# What to work on
List all the lines in these records that hold "will".

[Start of section]

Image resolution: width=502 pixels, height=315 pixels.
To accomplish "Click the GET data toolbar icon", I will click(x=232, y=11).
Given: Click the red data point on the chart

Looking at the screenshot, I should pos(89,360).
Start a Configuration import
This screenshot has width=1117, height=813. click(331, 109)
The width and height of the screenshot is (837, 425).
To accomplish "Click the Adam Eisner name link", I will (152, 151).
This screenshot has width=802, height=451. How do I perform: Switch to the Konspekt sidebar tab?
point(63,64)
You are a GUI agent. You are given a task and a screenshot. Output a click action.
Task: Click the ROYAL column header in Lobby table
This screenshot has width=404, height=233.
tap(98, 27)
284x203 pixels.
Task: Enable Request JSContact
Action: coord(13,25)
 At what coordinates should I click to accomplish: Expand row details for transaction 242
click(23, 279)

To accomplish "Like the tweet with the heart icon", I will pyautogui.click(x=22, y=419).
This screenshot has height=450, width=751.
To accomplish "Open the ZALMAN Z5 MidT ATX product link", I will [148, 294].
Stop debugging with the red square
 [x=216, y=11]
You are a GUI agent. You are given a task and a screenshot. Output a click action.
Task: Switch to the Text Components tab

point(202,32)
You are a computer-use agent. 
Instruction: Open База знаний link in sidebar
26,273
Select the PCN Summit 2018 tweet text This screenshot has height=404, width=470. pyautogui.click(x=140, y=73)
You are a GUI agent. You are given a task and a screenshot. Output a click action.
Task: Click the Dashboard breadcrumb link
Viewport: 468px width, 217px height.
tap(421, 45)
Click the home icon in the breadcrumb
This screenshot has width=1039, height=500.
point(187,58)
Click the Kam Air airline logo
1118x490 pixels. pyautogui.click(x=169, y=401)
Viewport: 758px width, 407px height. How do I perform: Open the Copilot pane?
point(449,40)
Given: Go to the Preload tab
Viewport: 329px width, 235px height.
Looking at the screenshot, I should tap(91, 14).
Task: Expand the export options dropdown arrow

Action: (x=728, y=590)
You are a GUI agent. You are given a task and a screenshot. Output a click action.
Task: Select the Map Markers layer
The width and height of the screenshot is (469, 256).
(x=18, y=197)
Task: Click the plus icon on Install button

[End of section]

# Response to this task
To accomplish "Click the GET data toolbar icon", I will click(x=232, y=11).
To accomplish "Click the Adam Eisner name link", I will (152, 151).
To accomplish "Like the tweet with the heart icon", I will pyautogui.click(x=22, y=419).
To accomplish "Open the ZALMAN Z5 MidT ATX product link", I will [148, 294].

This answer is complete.